By Omar Bah
Finance Minister Seedy Keita on Monday informed the National Assembly that the ministries of health, foreign affairs, interior and basic education have jointly expended D954 million on personal emoluments and interest payments.
Addressing lawmakers on the implementation and monitoring of the annual budget, Minister Keita disclosed that while they were able to contain discretional expenditures, statutory expenditures such as personal emoluments and interest payment exceeded their annual budget due to unexpected increase both in wage bills and interest payments by 12% and 4% respectively.
He further stated that the total GLF expenditure stands at D20.4 billion compared to the annual budget of D20.3 billion, meaning the overall expenditure is beyond the budget for the year just.
“The overrun expenditure in personal emoluments can be attributed mainly to the following: Ministry of Basic Education – D470 million, Ministry of Foreign Affairs-D320 million, Ministry of Interior-D83 million and Ministry of Health-D81 million,” he said.
He said given the over performance of domestic resource mobilisation and budget support disbursements in December, the budget balance recorded a surplus of D1.5 billion.
The minister said the consolidated GLF revenue performance for the 2023 fiscal year indicates a positive outturn, reaching D21.9 billion compared to a budget of D19.7 billion, representing an over performance of 11%.
“The main drivers of this strong performance include an improvement in indirect tax collections due to an increase in VAT receipts on non-oil imports, nontax revenue and substantial realisation of program grants (budget support) received late December 2023.
“The reported domestic revenue performance for the 2023 fiscal year indicates a very impressive outturn, reaching D17.81 billion compared to a budget of D16.89 billion, representing an over performance of 5%,” he added.
He said the impressive performance is the results of better-than-expected outturn for international trade taxes, which registered a 29% growth, adding that the total revenue including program grants reached D21.9 billion compared to the D19.7 billion budgeted.
“By specific tax heads, import duty grew by 15%, whilst import VAT recorded a growth of 47%,” he said.
Minister Keita said non-tax revenue performed 48% more than expected as results of an improved revenue collection of customs and excise duties by GRA, adding that the capital revenue also performed more than expected by D701 million, which is attributed to the sale of Mega Bank.
“Revenue from VAT on oil and non-oil imports has exceeded the budget by 220% and 122%, respectively.

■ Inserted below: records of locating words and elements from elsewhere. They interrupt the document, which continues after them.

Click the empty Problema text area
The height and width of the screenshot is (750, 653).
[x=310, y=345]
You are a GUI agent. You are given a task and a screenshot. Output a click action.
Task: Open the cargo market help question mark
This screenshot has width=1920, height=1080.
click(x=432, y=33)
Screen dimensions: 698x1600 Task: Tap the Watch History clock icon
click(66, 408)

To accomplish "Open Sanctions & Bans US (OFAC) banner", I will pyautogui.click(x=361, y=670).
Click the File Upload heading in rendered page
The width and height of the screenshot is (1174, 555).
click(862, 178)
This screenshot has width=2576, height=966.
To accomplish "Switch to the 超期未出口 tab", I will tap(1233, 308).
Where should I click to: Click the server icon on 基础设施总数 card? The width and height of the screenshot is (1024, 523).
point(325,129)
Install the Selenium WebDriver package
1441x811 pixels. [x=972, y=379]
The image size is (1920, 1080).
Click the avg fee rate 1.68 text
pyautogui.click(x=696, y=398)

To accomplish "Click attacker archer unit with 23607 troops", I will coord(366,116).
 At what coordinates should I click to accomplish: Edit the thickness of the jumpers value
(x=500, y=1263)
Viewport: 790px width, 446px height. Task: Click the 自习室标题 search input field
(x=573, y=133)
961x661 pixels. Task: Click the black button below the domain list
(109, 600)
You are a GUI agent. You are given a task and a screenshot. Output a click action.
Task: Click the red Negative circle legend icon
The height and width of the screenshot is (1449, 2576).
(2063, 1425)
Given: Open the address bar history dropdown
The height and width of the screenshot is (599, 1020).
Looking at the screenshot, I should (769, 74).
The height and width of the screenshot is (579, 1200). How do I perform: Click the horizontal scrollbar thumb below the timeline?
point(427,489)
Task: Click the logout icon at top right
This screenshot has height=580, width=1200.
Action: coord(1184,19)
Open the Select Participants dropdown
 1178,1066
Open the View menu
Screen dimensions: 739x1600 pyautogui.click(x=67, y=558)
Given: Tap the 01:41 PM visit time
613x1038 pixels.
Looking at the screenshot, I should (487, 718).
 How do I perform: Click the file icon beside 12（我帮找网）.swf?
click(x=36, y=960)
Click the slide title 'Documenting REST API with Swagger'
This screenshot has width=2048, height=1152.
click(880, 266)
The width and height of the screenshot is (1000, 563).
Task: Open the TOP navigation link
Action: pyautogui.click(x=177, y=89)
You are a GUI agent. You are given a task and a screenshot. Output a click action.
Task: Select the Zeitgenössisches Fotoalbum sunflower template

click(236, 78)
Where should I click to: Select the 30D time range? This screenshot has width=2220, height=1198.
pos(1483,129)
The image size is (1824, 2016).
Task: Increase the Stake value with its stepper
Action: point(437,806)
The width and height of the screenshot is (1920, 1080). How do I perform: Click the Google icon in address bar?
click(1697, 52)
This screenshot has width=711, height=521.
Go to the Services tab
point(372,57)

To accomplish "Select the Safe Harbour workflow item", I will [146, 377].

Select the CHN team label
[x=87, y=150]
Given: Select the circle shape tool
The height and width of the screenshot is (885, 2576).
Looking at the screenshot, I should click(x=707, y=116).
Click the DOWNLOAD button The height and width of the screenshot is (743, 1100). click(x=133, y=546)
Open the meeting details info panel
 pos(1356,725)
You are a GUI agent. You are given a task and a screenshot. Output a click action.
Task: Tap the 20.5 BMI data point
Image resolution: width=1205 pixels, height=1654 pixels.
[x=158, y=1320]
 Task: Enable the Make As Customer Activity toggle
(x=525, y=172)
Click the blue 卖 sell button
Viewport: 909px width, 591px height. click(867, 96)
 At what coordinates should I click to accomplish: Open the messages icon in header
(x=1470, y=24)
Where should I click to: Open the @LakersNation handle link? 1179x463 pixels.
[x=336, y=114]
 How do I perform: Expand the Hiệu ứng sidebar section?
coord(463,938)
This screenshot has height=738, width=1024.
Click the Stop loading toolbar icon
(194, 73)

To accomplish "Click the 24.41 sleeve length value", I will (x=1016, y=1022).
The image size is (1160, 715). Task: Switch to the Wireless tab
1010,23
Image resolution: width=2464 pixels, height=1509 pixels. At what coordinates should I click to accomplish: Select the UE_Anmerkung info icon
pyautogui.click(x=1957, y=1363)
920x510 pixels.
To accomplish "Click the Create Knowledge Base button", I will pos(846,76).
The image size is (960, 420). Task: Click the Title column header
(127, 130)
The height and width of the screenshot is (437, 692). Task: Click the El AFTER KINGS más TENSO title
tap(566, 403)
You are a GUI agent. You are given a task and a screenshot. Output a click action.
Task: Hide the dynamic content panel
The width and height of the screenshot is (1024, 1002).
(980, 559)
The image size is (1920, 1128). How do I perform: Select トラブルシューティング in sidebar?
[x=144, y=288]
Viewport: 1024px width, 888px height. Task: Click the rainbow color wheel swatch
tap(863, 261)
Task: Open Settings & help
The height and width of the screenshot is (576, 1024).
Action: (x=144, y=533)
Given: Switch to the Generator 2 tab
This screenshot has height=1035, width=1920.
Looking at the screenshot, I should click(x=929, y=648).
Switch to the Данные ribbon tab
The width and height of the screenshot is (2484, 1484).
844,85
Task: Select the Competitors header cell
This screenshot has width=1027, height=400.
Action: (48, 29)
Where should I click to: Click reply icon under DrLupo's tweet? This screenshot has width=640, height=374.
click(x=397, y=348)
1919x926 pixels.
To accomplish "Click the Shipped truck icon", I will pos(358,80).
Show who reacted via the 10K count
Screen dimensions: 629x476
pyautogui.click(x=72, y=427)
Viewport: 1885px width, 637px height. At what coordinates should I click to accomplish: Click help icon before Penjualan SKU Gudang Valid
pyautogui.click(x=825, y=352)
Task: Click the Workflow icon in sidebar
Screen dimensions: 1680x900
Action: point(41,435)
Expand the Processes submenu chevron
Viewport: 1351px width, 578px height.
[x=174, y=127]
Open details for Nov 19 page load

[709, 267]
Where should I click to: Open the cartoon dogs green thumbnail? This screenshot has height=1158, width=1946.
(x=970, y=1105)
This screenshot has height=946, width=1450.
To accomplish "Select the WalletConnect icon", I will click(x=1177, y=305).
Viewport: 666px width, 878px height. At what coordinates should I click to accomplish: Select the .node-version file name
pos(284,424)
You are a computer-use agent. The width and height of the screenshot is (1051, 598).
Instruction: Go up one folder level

Total VAT on imports amounted to D3.4 billion, which is D1.1 billion more than its budget. This growth is the outcome of increase efficiency in tax administration from the deployment of a more enhanced custom system Asycuda World and the systematic reduction of fuel subsidy in 2023. Non-tax revenue recorded an overperformance of 31%, reaching D3.89 billion in 2023, compared to a budget of D2.97 billion. With non-tax revenue from MDAs growing by 2% against the budgetary target of D2.13 billion compared to an actual outturn of D2.18 billion,” Minister Keita reported.
He highlighted that non-tax revenue from GRA grew by 104%, reaching D1.72 billion against a budget of D841.4 million.
“This growth is on account of impressive performance from customs processing fees and fuel levy,” he disclosed.
He said budget support has exceeded by 48%, attributable to the good performance in the December disbursement of budget support amounting to D4,085 million.